# What to work on
Within the entries below, the lines from the one with "Image resolution: width=1904, height=1935." through the one with "Sitemap (778, 1844)" are to be set down exactly, both ends kept.

--- Data listing ---

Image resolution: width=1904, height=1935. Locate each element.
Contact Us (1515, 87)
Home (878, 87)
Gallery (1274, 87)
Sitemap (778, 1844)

---
--- Data listing ---

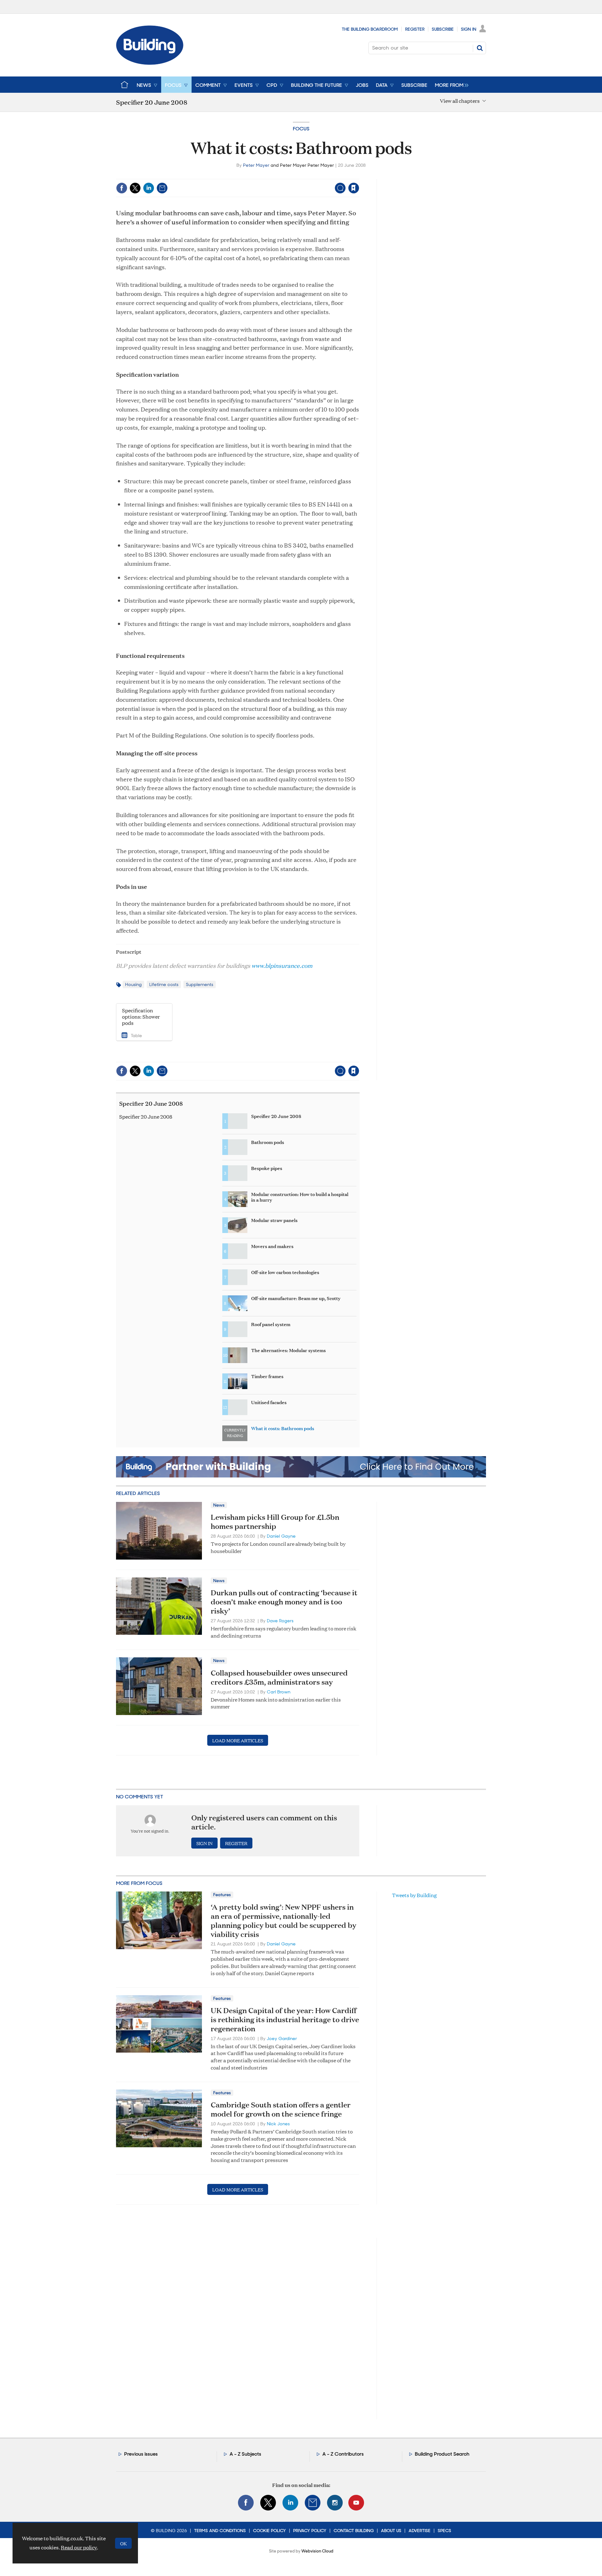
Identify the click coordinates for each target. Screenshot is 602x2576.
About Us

---
--- Data listing ---

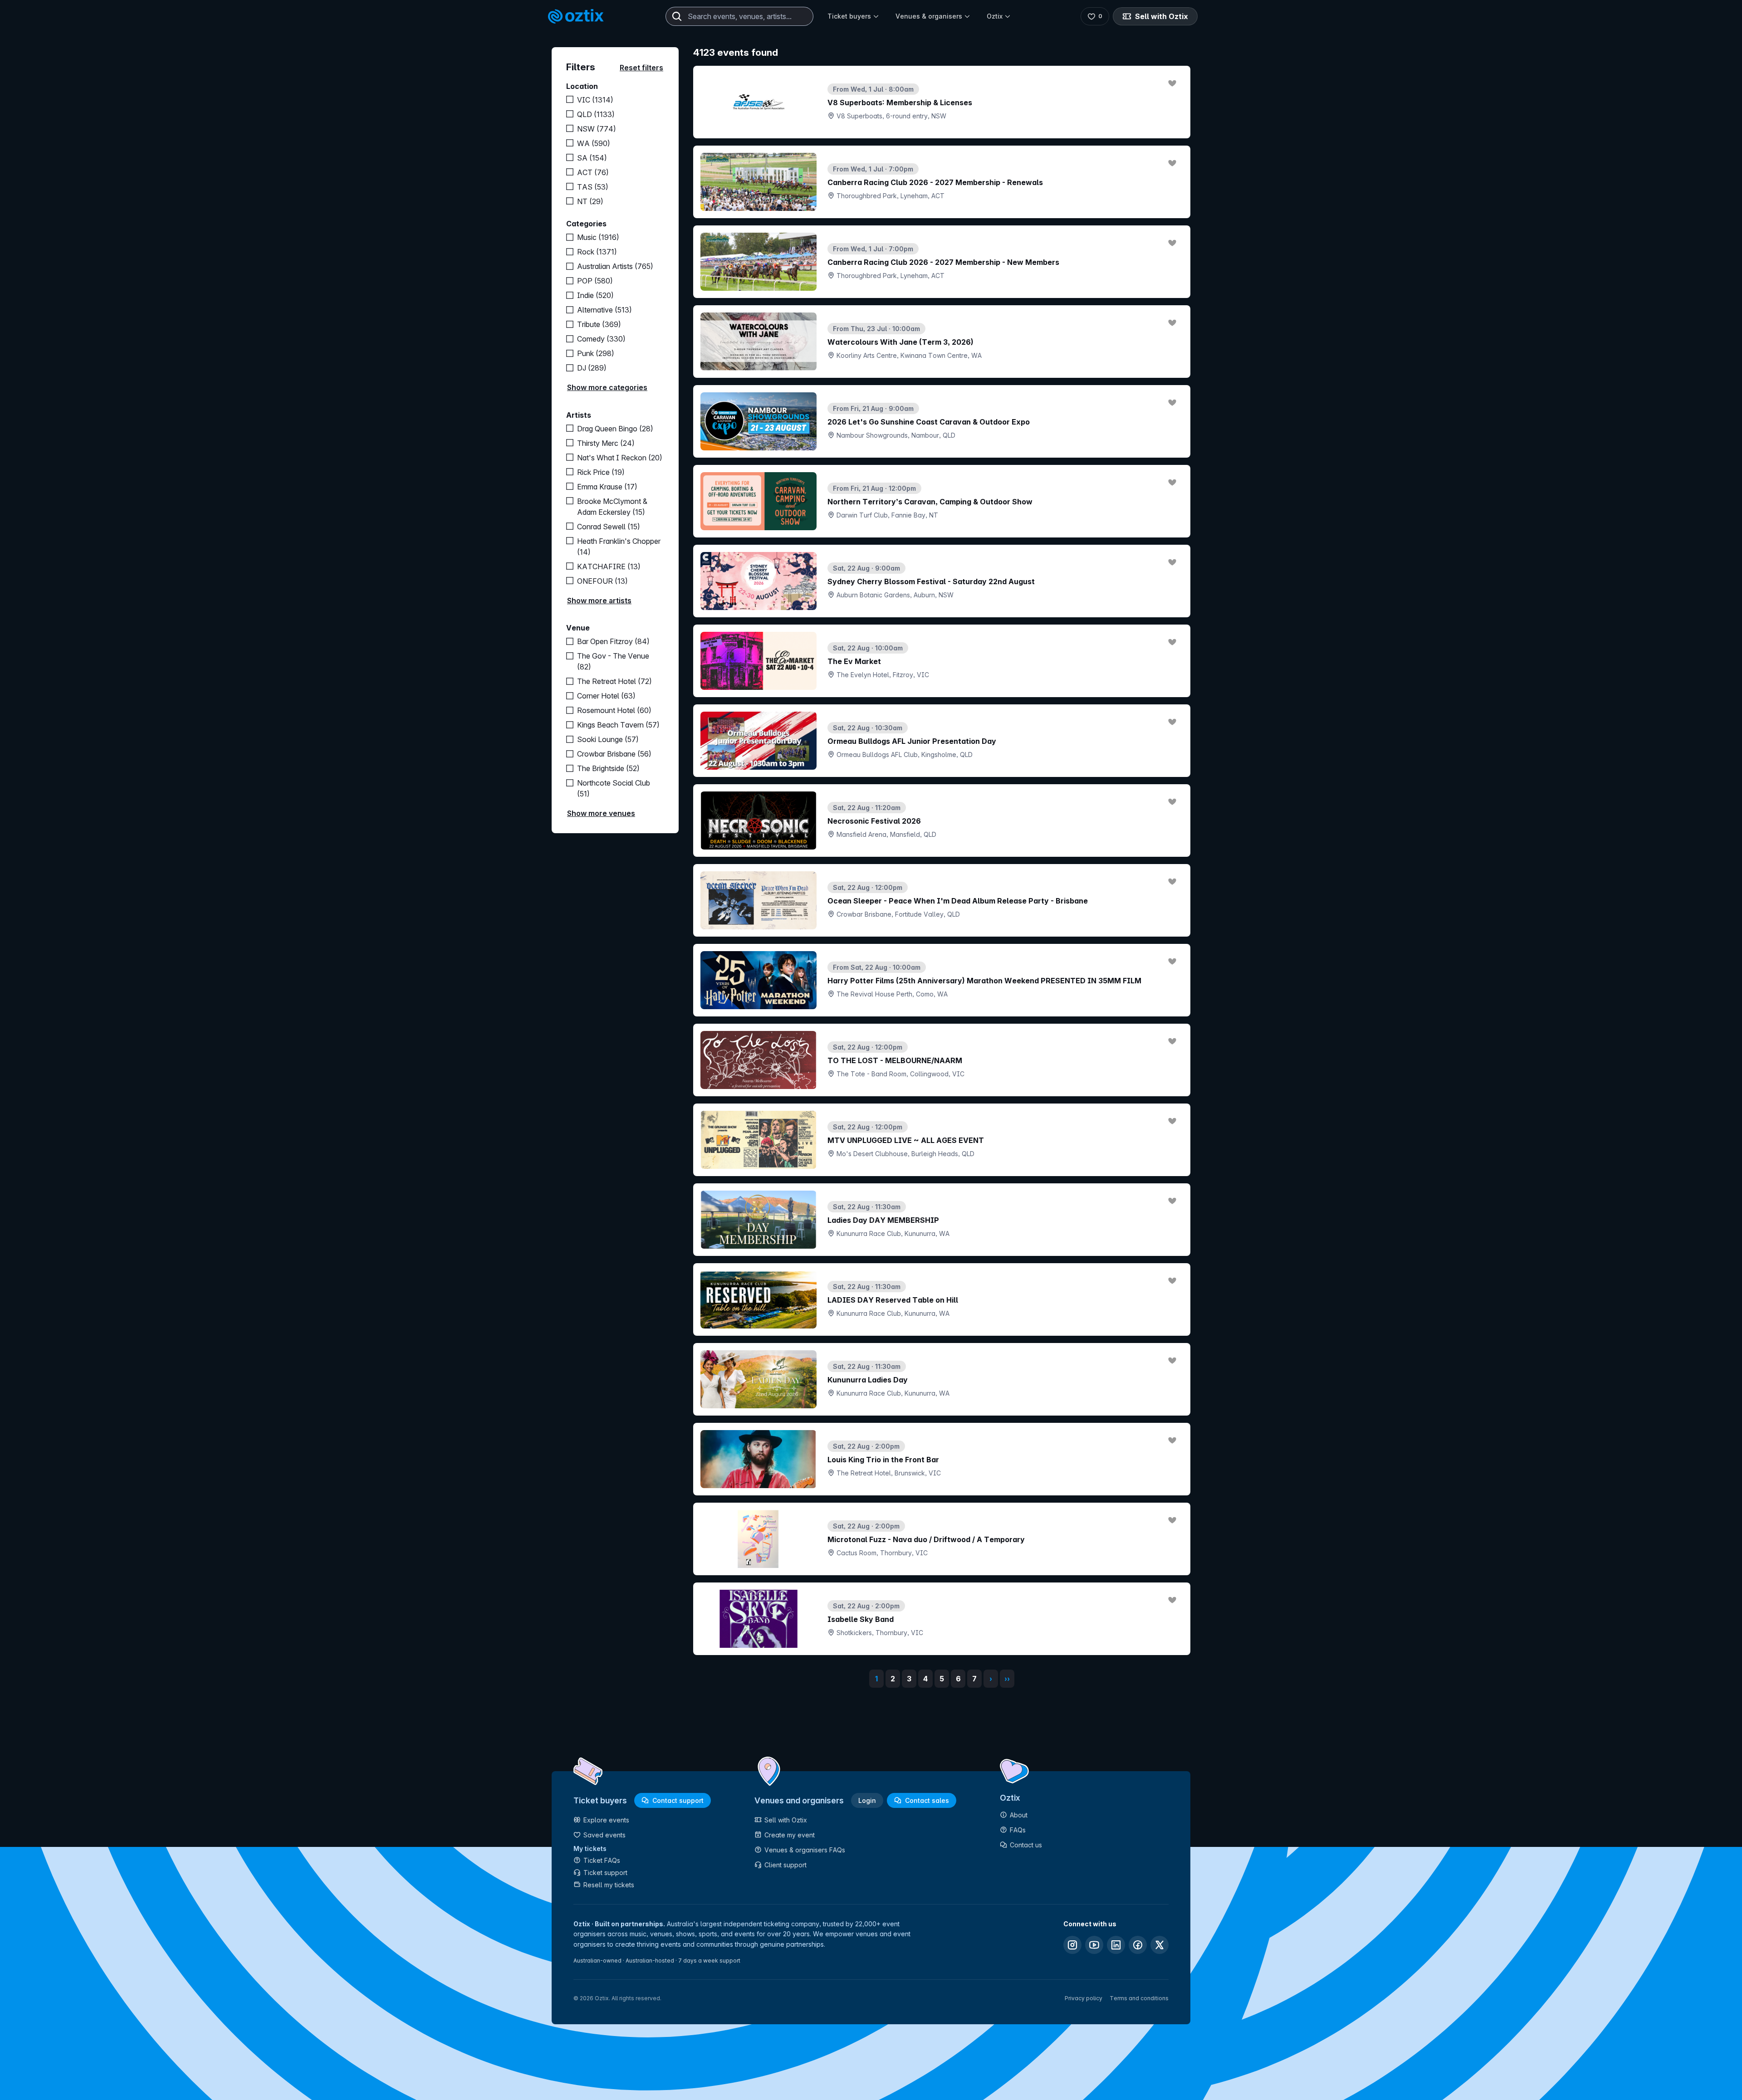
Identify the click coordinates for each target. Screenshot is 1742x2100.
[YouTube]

---

# Written solution
Image resolution: width=1904, height=1935. Locate each element.
Contact Us (1515, 87)
Home (878, 87)
Gallery (1274, 87)
Sitemap (778, 1844)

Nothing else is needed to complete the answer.